Le débat ne porte pas sur l’intention — sauver une vie est un principe central de l’islam — mais sur le corps humain, que les textes déclarent inviolable, y compris après la mort. C’est de cette tension que viennent les deux positions, et aucune des deux ne prend l’autre à la légère.

La position majoritaire chez les conseils de jurisprudence contemporains autorise le don, à des conditions qui reviennent partout : le donneur (ou sa famille pour un défunt) doit avoir consenti ; l’organe ne se vend jamais, et le commerce d’organes est unanimement condamné ; le prélèvement ne doit pas tuer ni mutiler gravement un donneur vivant ; et le bénéfice attendu pour le receveur doit être réel.
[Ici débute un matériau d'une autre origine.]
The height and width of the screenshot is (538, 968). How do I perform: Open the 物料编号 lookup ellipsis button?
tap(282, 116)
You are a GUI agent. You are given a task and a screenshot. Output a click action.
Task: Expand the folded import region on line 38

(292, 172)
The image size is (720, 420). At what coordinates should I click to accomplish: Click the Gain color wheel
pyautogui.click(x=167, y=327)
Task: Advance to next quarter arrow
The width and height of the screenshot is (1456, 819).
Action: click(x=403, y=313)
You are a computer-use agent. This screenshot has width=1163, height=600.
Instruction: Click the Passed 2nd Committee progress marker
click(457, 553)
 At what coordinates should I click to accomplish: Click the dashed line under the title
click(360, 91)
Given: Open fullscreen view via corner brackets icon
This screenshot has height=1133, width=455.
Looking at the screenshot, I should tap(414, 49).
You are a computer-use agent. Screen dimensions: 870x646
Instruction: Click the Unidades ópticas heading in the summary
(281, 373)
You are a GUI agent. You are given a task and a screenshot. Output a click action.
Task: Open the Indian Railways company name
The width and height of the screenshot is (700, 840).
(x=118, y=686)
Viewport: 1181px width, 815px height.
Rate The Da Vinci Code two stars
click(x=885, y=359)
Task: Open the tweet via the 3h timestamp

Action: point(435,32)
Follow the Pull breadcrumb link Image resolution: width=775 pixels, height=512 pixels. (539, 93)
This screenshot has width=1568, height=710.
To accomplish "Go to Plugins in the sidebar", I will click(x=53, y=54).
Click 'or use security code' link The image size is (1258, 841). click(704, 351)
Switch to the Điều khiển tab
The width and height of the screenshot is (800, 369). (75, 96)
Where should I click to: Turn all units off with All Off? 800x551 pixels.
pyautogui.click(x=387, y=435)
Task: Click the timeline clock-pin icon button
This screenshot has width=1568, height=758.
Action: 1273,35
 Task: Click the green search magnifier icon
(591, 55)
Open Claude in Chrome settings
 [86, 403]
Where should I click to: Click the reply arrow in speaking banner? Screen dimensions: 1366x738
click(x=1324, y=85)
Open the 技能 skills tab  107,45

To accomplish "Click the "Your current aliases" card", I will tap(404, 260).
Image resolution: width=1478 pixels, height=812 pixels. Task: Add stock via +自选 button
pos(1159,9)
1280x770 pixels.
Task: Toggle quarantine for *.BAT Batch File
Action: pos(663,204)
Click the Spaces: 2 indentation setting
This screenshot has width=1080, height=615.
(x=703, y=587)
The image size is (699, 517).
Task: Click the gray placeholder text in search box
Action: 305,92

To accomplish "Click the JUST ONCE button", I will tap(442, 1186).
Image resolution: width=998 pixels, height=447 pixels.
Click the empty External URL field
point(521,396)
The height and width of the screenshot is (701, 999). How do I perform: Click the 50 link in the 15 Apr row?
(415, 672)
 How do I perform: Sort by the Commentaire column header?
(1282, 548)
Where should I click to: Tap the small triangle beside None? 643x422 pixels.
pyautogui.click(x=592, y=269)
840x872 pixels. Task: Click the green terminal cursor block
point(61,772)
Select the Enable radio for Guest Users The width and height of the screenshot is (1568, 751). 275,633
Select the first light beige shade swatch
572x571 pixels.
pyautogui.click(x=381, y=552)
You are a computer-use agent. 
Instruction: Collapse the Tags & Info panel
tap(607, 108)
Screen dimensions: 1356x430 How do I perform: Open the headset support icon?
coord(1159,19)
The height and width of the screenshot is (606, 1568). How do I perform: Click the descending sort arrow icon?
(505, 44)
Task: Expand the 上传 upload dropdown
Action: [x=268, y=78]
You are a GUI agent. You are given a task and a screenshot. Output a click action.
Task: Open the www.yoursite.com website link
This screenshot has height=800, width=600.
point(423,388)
Le raisonnement invoqué est celui de la nécessité : préserver une vie humaine l’emporte sur l’atteinte faite au corps.

La position minoritaire refuse le principe même : le corps appartient à Allah, pas à la personne, qui n’aurait donc pas le droit d’en disposer. Ce n’est pas une position marginale ou mal argumentée — elle est tenue par des savants respectés, et quelqu’un qui la suit ne fait rien de fautif.

En France, le don est présumé par défaut : sans refus inscrit au registre national, on est considéré comme donneur. C’est le point pratique qui surprend le plus de familles musulmanes au pire moment. Quelle que soit ta position, la décision se prend à froid, s’inscrit, et surtout se DIT à tes proches — ce sont eux qu’on interrogera. Et parce que la divergence est réelle et la question grave, c’est typiquement le sujet où il faut en parler avec un savant qui connaît ta situation, pas trancher depuis une page web.